Prior to my current position, I was a Marie Skłodowska-Curie Fellow at KU Leuven, and before that I was a postdoc at the Baylor College of Medicine and a visiting researcher at the University of Cambridge.

An important goal of my research is to understand the computational principles of continual learning, a crucial skill for both artificial and biological learning agents. I do this through a combination of conceptual analysis, computational modelling, deep neural network implementations and collaborations with experimental labs. My contributions include proposing the influential “three scenarios” framework for continual learning, providing a proof-of-principle demonstration that generative classification is a promising strategy for class-incremental learning, and identifying the stability gap—an intriguing phenomenon in which deep neural networks suffer substantial but temporary forgetting when starting to learn something new.

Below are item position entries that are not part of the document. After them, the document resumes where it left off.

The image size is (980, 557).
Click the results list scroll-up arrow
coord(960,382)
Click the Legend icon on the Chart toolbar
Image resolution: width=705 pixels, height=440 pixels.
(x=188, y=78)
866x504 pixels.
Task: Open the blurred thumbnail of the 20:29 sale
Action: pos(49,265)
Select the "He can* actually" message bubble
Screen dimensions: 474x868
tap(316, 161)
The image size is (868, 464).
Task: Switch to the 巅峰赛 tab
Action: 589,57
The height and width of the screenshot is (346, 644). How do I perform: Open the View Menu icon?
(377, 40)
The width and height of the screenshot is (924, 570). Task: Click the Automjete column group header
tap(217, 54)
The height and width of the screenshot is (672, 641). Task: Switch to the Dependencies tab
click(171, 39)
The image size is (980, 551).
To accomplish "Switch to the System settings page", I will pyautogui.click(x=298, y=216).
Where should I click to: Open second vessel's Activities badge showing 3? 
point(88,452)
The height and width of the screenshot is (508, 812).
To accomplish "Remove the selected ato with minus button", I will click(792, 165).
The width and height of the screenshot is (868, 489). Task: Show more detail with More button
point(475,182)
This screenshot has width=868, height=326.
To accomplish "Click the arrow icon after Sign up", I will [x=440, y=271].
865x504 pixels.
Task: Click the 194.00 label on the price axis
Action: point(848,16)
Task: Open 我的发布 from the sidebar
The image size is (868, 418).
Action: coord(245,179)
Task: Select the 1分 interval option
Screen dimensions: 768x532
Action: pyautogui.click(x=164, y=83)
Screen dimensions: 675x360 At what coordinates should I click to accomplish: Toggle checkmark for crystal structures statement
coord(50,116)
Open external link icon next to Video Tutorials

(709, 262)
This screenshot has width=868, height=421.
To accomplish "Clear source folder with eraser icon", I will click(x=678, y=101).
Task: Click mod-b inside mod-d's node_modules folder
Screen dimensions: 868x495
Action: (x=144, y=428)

Another research direction I am interested in is using insights and intuitions from neuroscience to make the behavior of deep neural networks more human-like. For example, I developed the brain-inspired replay method, which alleviates catastrophic forgetting in deep neural networks by replaying self-generated, abstract memory representations.

My interests are broad, and I am always keen to explore new directions and take on challenges outside my comfort zone.

Previously, for my award-winning PhD in Neuroscience (University of Oxford), I used optogenetics and electrophysiological recordings in mice to study the role of replay in memory consolidation in the brain. Before that I obtained degrees in Statistics (Master, UC Berkeley) and Econometrics (Bachelor, Erasmus University Rotterdam).